1, experimental principle
Adopt GPO-PAP method to detect content of triglyceride, its principle is: triglyceride is hydrolyzed into glycerol and fatty acid under the effect of esterase (LPL), and glycerol and ATP generate phosphoglycerol and ADP under glycerol kinase (GK) effect then; Phosphoglycerol and O
2di(2-ethylhexyl)phosphate hydroxypropanone-and H is generated under GPO (GPO) effect
2o
2; Final sum H
2o
2under the effect of peroxidase, red quinone compound and H is generated with 4-AA (4-AAP) and parachlorophenol
2o.The depth of quinones color generated is directly proportional to the content of triglyceride, respectively the absorbance of bioassay standard pipe and sample tube, calculates the content of triglyceride.
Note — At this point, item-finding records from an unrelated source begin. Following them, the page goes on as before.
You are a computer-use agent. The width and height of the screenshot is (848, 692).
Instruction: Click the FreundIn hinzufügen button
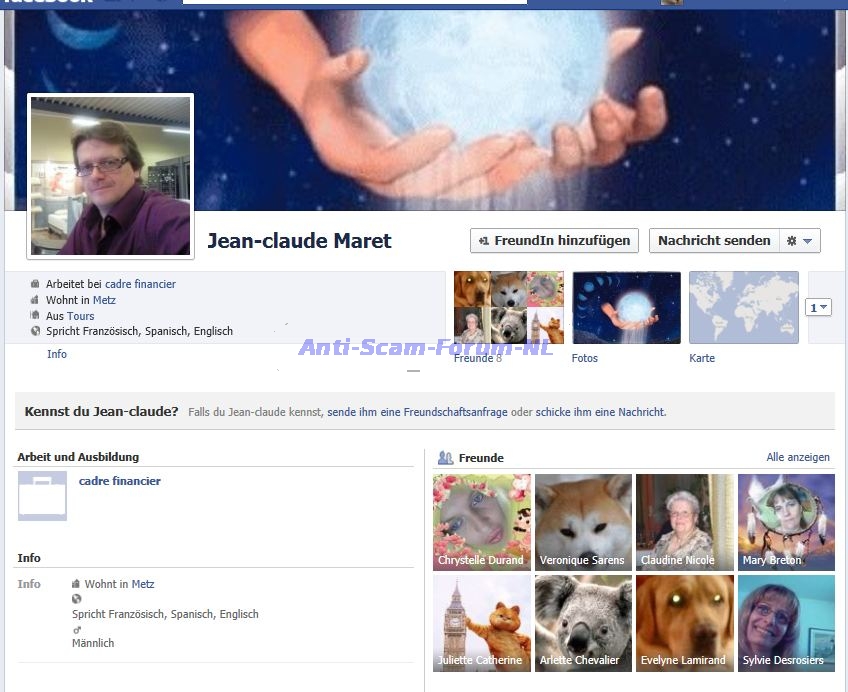coord(555,241)
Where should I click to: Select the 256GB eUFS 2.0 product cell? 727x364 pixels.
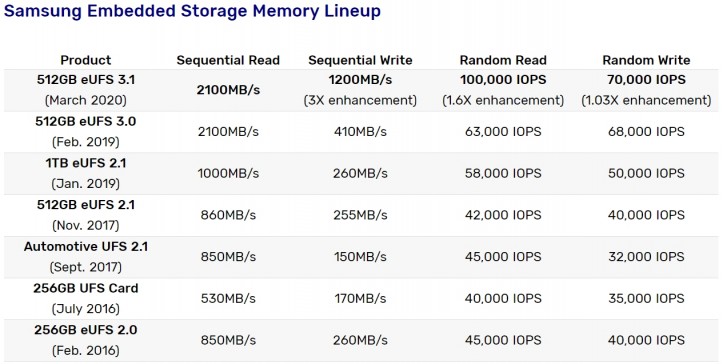[x=86, y=340]
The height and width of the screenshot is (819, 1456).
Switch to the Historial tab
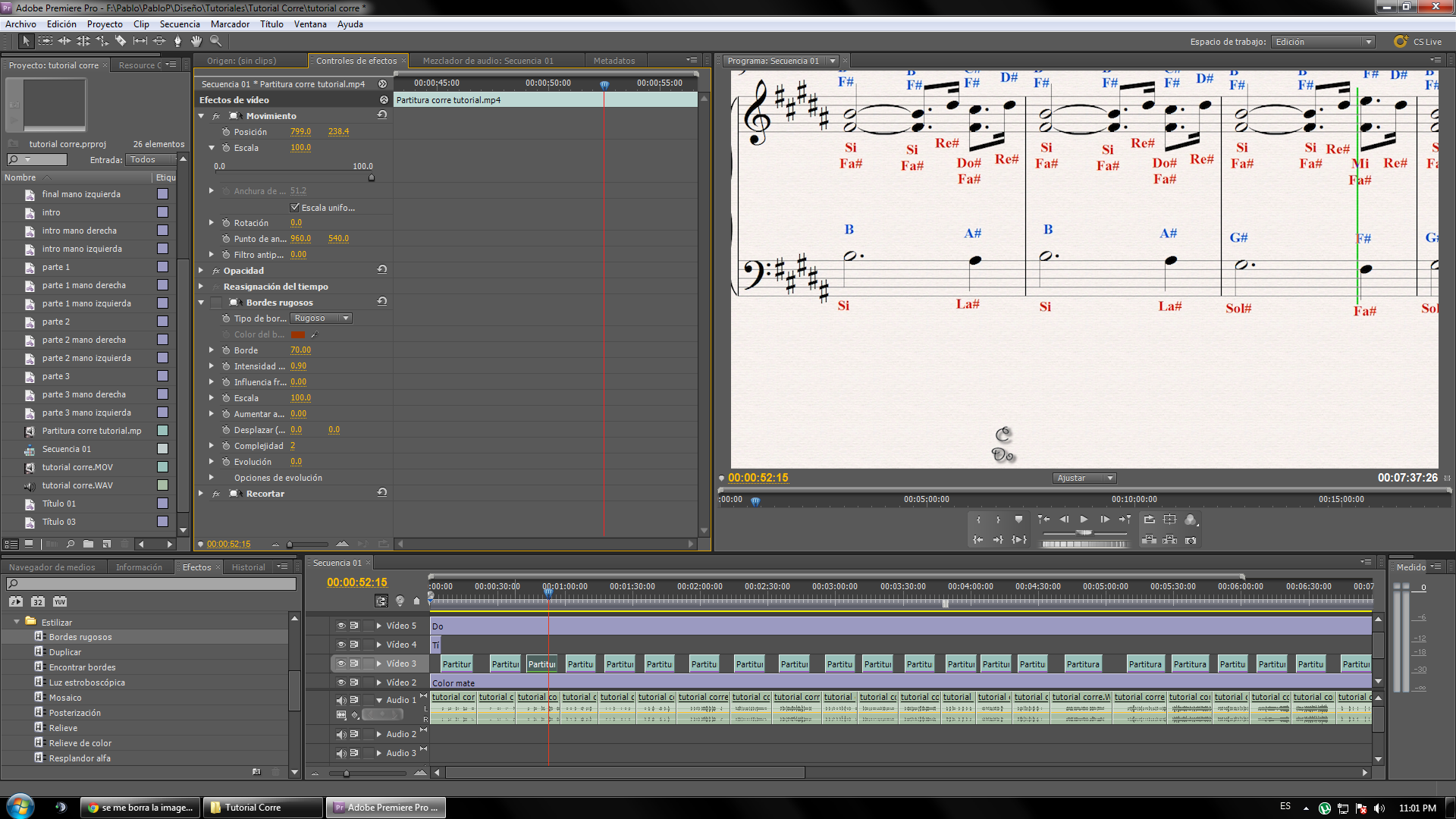pyautogui.click(x=248, y=567)
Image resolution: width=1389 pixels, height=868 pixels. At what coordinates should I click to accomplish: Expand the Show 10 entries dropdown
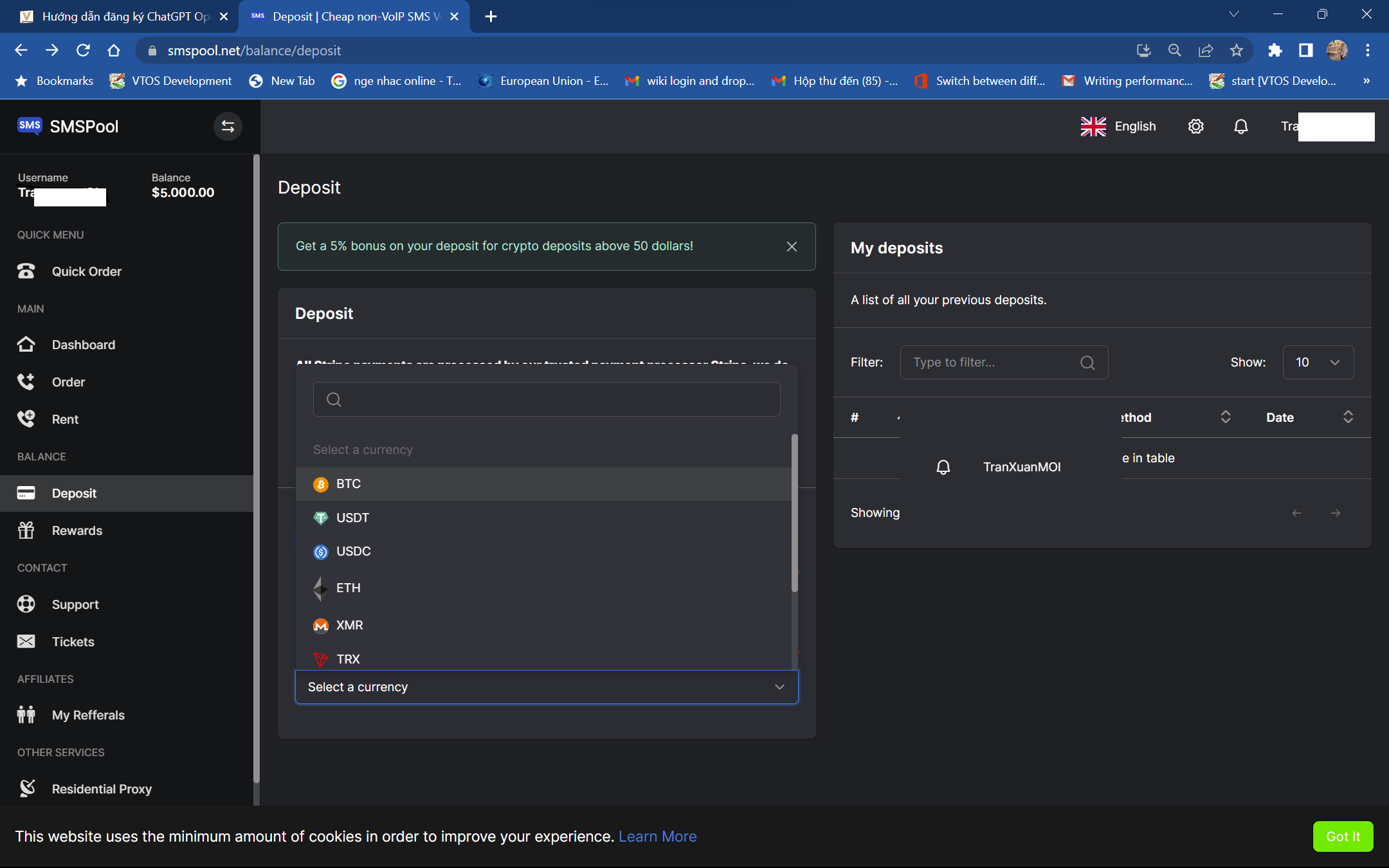(1318, 362)
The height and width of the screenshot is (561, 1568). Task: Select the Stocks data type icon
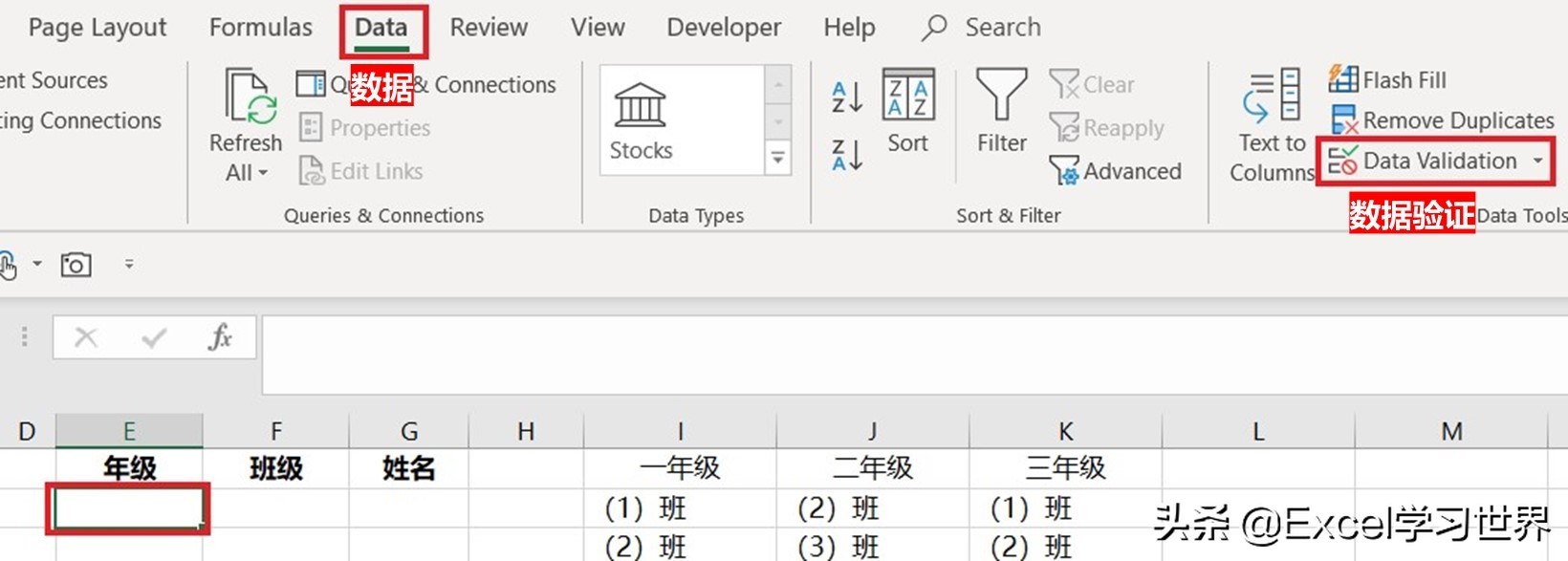(x=640, y=105)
2, experiment material and method
1) cultivation of 3T3-L1 cell and differentiation-inducing: 3T3-L1 PECTORAL LIMB SKELETON DMEM (10%FBS) cultivates in 6 orifice plates, cultivation is continued 2 days after growing to 100% density, culture fluid changes the DMEM containing 10%FBS into and adds 167nM insulin (insulin), 0.5mM isobutylmethylxanthine (isobutylmethylxanthine, MIX) and 1 μM of dexamethasone (dexamethasone, Dex) (the whole available from Sigma of differentiation agents), induce 3 days, MIX and Dex is removed at the 4th day, with containing 10%FBS, the DMEM of 167nMinsulin continues induction 3 days, changed DMEM (10%FBS) into cultivate at the 7th day, within 8th day, compound latanoprost is hatched in differentiation, the content of triglyceride is measured after hatching 24 hours.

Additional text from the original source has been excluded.